START TASK INPUT

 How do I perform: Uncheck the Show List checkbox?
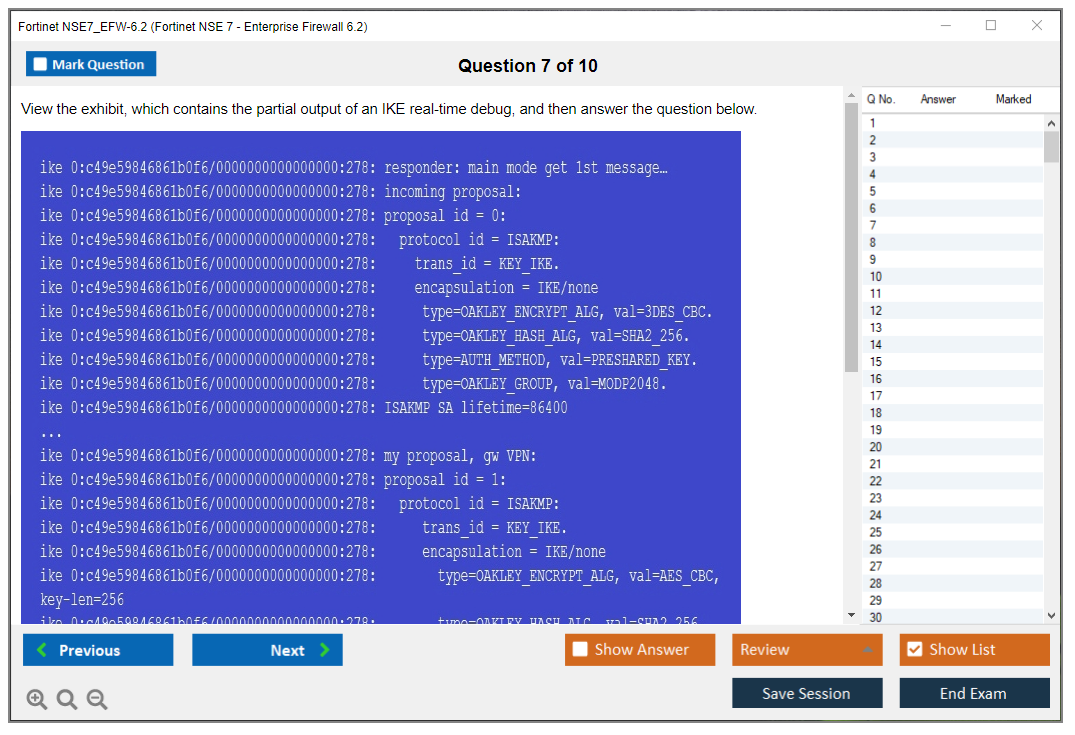pos(914,650)
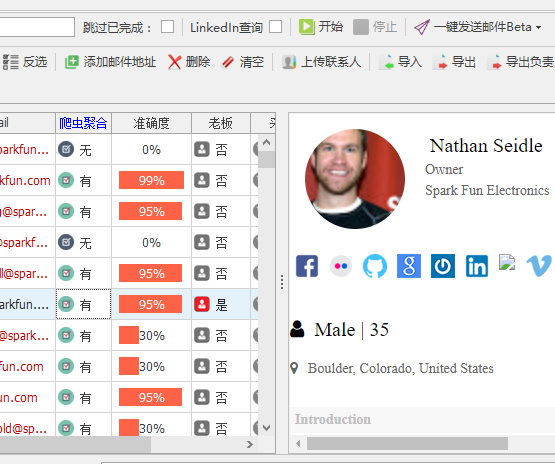Open the Google profile icon
The width and height of the screenshot is (555, 464).
click(409, 266)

END TASK INPUT

• **PROMPT**
Return every line of the material above that contains the word "Uncheck".

• **REPLY TO THE TASK**
 How do I perform: Uncheck the Show List checkbox?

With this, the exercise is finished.